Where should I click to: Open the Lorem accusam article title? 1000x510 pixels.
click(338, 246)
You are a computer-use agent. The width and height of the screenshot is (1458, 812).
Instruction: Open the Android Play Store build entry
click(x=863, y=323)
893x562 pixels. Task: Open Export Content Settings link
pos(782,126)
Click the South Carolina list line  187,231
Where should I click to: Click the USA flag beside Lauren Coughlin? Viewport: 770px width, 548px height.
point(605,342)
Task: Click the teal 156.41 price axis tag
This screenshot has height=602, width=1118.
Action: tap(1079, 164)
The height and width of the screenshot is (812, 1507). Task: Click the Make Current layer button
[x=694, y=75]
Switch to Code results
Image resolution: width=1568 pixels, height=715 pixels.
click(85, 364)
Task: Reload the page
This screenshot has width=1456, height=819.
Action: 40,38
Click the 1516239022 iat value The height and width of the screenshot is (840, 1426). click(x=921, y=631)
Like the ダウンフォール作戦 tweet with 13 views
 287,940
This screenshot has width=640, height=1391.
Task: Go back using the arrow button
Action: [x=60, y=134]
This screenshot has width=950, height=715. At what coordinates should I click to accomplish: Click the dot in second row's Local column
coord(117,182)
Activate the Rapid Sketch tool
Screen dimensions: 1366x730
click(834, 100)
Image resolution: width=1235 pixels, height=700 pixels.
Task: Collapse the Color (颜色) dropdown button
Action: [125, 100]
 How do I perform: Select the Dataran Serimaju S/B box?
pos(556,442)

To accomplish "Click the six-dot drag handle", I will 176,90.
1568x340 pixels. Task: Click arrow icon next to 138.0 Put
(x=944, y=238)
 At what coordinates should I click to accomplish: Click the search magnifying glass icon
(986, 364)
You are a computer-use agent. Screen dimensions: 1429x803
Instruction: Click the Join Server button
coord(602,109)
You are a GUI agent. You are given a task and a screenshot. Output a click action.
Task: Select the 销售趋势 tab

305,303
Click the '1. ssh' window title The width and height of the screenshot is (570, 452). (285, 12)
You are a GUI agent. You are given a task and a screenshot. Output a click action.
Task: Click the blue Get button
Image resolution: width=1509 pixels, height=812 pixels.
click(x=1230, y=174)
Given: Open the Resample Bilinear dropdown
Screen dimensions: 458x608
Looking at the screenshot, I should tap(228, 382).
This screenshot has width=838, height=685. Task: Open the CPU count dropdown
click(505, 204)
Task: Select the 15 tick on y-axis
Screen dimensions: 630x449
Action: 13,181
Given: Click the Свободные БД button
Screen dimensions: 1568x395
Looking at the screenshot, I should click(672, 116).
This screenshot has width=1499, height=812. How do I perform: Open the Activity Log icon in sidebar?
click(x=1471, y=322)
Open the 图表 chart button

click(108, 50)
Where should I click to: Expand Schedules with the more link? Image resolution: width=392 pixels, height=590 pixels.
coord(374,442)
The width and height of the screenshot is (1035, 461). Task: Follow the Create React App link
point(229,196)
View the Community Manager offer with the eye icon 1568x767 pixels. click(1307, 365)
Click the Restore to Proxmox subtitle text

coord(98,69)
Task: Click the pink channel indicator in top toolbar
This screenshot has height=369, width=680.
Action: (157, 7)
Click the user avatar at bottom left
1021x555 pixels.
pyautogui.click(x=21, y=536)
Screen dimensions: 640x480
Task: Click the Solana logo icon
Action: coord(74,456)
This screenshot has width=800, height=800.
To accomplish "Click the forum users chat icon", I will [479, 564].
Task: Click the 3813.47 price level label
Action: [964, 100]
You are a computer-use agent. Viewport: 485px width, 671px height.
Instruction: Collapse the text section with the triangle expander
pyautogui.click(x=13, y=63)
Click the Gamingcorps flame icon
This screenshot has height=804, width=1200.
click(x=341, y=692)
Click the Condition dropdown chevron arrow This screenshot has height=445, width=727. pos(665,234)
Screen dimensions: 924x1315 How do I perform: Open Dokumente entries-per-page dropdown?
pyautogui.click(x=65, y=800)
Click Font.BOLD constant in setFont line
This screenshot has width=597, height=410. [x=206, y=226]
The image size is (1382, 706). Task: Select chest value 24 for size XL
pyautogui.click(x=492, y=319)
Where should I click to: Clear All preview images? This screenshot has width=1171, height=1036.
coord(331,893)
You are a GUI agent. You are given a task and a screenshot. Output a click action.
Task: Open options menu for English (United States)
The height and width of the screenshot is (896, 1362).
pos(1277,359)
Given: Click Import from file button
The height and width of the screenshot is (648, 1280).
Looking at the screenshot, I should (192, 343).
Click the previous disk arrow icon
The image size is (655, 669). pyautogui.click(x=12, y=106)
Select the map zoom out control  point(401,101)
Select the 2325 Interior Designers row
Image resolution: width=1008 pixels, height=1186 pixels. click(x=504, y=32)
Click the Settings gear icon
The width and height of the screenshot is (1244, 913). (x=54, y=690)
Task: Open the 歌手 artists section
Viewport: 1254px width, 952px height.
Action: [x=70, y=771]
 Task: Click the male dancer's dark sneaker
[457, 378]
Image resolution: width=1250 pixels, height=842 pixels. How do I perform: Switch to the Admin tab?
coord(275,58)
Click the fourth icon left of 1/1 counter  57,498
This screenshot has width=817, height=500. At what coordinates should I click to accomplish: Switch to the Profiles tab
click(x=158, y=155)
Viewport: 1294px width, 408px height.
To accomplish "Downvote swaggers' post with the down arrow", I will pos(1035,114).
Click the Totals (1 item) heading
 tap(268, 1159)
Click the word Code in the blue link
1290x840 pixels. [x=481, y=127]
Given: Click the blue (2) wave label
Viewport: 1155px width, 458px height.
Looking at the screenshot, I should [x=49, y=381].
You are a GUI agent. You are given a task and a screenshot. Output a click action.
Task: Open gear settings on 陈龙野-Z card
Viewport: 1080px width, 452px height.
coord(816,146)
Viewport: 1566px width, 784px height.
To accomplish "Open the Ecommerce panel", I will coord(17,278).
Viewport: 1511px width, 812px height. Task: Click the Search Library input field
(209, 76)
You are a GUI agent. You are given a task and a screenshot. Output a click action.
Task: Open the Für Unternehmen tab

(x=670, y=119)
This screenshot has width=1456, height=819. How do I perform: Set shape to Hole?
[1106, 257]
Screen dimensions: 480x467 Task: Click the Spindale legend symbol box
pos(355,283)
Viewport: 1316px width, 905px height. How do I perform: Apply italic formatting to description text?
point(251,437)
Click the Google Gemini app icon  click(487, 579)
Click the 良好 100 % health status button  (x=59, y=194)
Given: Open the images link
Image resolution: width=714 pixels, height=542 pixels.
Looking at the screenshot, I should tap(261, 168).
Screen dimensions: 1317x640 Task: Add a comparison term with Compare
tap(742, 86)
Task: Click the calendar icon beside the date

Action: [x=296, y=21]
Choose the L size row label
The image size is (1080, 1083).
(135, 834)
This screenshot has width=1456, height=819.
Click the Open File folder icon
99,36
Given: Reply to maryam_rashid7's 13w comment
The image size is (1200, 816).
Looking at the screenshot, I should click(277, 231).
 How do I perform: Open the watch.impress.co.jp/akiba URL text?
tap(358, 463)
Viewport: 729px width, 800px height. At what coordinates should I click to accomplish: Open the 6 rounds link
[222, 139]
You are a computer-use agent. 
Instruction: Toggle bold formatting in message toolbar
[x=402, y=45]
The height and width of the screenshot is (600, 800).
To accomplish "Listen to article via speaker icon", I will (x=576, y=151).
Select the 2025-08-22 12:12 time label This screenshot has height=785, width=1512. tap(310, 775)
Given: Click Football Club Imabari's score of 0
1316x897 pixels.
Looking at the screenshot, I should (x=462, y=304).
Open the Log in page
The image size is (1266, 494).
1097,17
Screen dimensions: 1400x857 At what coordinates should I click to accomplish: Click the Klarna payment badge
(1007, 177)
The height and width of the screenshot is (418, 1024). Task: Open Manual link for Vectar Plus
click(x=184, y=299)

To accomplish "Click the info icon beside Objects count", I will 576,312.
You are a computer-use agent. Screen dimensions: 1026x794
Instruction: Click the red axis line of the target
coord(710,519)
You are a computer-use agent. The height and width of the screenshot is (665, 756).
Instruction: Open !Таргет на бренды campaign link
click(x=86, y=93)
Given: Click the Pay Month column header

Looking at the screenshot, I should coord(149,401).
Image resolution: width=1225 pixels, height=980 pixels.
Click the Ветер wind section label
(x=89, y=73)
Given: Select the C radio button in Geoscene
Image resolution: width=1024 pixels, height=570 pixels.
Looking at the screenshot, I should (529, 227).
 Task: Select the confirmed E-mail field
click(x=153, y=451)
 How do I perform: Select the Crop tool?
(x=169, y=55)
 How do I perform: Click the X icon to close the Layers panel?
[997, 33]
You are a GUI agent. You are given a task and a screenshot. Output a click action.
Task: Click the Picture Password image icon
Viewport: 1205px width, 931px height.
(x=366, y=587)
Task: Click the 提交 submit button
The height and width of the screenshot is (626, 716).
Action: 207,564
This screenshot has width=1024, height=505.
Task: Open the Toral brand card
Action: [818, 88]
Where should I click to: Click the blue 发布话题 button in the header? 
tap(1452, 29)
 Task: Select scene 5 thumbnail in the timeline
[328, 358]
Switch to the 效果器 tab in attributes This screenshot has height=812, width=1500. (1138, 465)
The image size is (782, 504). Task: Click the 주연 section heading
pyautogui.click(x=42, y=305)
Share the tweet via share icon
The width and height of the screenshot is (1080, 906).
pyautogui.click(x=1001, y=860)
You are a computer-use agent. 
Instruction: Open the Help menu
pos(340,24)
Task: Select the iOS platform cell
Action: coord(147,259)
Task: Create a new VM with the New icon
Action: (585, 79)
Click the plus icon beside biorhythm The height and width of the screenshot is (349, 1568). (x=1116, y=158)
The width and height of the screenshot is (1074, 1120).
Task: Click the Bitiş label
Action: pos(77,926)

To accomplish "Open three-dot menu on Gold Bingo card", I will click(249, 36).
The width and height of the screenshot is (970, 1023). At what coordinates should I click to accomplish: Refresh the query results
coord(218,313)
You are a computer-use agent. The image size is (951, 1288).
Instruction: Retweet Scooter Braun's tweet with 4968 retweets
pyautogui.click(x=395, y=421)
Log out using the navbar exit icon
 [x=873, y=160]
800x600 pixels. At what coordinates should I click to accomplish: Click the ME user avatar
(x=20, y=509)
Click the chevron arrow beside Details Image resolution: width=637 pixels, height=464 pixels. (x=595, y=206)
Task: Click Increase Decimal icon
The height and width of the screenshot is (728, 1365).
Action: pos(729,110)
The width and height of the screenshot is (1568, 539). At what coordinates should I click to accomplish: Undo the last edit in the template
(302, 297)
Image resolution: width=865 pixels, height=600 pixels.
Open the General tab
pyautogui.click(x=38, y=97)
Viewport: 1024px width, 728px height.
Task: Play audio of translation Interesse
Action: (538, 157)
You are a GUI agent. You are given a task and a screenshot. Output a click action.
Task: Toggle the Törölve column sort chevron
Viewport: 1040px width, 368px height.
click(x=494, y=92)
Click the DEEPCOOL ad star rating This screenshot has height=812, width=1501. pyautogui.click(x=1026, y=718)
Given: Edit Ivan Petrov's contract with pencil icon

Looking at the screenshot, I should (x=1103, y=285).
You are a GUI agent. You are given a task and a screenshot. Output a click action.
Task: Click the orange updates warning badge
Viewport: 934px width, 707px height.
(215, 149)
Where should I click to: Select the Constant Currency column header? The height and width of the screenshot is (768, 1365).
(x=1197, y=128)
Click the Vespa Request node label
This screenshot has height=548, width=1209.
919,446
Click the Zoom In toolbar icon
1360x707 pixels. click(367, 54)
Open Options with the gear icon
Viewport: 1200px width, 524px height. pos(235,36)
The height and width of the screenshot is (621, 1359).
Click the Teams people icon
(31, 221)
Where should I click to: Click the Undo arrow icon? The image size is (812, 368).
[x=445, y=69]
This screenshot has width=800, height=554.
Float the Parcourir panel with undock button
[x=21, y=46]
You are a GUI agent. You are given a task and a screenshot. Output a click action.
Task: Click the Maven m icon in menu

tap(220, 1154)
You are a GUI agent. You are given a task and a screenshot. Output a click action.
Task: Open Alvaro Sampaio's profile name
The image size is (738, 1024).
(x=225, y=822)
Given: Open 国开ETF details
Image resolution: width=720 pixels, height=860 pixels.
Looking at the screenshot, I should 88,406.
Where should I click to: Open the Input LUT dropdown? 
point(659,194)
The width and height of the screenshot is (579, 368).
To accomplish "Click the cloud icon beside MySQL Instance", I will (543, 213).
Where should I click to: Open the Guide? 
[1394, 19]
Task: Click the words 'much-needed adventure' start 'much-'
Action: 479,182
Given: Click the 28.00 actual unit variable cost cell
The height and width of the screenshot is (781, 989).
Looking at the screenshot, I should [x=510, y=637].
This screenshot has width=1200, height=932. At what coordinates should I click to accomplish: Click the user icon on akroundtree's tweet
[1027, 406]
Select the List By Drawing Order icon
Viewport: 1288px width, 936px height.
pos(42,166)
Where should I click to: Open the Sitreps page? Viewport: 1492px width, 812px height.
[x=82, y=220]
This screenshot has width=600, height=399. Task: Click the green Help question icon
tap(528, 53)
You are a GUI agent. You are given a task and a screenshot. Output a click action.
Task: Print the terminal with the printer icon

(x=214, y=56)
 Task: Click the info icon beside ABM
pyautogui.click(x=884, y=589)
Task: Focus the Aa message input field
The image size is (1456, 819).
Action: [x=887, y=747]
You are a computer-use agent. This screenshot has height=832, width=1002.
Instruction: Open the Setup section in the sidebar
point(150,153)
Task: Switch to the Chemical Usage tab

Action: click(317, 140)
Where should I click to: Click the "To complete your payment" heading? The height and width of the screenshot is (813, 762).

▶ _Given exercise_
Write out the entries verbatim, starting at the line that contains "Where should I click to: Select" and ending at the line that contains "[x=445, y=69]", with both of those lines included.

▶ _Exercise response_
Where should I click to: Select the Constant Currency column header? The height and width of the screenshot is (768, 1365).
(x=1197, y=128)
Click the Vespa Request node label
This screenshot has height=548, width=1209.
919,446
Click the Zoom In toolbar icon
1360x707 pixels. click(367, 54)
Open Options with the gear icon
Viewport: 1200px width, 524px height. pos(235,36)
The height and width of the screenshot is (621, 1359).
Click the Teams people icon
(31, 221)
Where should I click to: Click the Undo arrow icon? The image size is (812, 368).
[x=445, y=69]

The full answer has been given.